In Brave New World, Huxley is satirizing how an extreme governmental and technological "community" has destroyed human individuality, the family, education, religion, and human correspondence with nature through the following ways:
The government controls technology to control us. Humans are no longer born in Brave New World; they are decanted. Science and technology have been used by the state to replace natural reproduction. Birth control is mandatory. Drugs are part of religious observance. In these ways, technology controls humans, not humans controlling technology. Huxley warns us of an over-reliance and faith in science at the cost of human values, especially in the areas of human reproduction and family planning.
Communist government and doctrine control and destroy the individual. There is one world state in the novel, and the World Controller preaches the mottoes of communism and socialism ("identity, community, stability"), eerily reminiscent of Soviet Union doctrine. John, the symbol for individuality, kills himself at the end because he has no more fixed identity; he has become "we," a slave to the group. Huxely warns that a community must make room for the individual, especially a rebel (like John).

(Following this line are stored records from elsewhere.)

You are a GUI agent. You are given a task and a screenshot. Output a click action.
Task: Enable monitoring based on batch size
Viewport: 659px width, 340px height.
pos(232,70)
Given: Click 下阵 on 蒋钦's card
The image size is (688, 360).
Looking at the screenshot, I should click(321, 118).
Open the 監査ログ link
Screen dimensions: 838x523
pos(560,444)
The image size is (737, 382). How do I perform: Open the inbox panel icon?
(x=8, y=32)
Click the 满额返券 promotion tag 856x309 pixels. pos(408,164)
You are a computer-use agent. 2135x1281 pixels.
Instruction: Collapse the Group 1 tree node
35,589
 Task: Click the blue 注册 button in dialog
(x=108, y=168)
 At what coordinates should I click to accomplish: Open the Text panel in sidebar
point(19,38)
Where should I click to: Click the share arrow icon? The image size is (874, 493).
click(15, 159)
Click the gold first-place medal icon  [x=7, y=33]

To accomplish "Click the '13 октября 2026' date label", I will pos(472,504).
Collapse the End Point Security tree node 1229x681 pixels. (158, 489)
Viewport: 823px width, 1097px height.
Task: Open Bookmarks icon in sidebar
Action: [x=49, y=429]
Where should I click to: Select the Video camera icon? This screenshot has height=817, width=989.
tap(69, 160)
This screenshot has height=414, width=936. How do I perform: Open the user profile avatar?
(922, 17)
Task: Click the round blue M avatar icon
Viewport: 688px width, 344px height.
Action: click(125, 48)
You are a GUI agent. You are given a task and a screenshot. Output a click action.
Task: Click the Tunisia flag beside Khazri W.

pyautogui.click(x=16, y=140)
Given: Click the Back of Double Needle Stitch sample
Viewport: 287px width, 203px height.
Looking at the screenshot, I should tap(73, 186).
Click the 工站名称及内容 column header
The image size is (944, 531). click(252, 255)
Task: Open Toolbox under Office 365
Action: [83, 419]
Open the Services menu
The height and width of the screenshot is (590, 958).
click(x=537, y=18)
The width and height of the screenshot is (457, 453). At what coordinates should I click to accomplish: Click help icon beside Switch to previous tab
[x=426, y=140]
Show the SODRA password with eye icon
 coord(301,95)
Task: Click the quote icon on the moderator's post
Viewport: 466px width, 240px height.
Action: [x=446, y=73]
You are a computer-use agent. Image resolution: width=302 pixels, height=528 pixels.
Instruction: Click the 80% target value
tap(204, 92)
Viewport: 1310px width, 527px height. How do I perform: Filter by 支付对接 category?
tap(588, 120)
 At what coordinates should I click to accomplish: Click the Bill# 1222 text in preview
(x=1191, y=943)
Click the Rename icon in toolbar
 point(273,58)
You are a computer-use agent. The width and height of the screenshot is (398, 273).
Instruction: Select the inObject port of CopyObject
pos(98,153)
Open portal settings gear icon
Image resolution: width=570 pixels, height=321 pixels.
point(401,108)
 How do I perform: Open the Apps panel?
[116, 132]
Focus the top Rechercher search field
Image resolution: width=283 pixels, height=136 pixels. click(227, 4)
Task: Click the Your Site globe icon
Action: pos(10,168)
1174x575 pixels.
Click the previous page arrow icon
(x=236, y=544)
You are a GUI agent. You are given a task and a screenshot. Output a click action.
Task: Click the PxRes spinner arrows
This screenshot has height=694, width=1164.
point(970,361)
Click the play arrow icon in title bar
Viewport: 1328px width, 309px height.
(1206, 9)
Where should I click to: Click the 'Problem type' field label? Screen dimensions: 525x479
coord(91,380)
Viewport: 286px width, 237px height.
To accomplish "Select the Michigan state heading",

We have become a nation of pleasure-seekers. The citizens of the Brave New World have no private shame or monogamous values; instead, they are encourage to share their bodies openly with multiple partners, to engage in "orgy-porgy," to watch "feelies" incessantly, and to equate religious observance with drugs and free love. In this way, Huxley presages our addiction to mass media (TV, movies, Internet) carnality at the sake of religious and family values and tradition. We have become a "me-first" nation that is ruled by pagan idolatry, whether it be shopping, porn, reality TV, or food. We must have it all to excess.
Huxley's basic warning is against technology and an all powerful government. In Brave New World, people lose the ability to truly feel emotion and be an individual.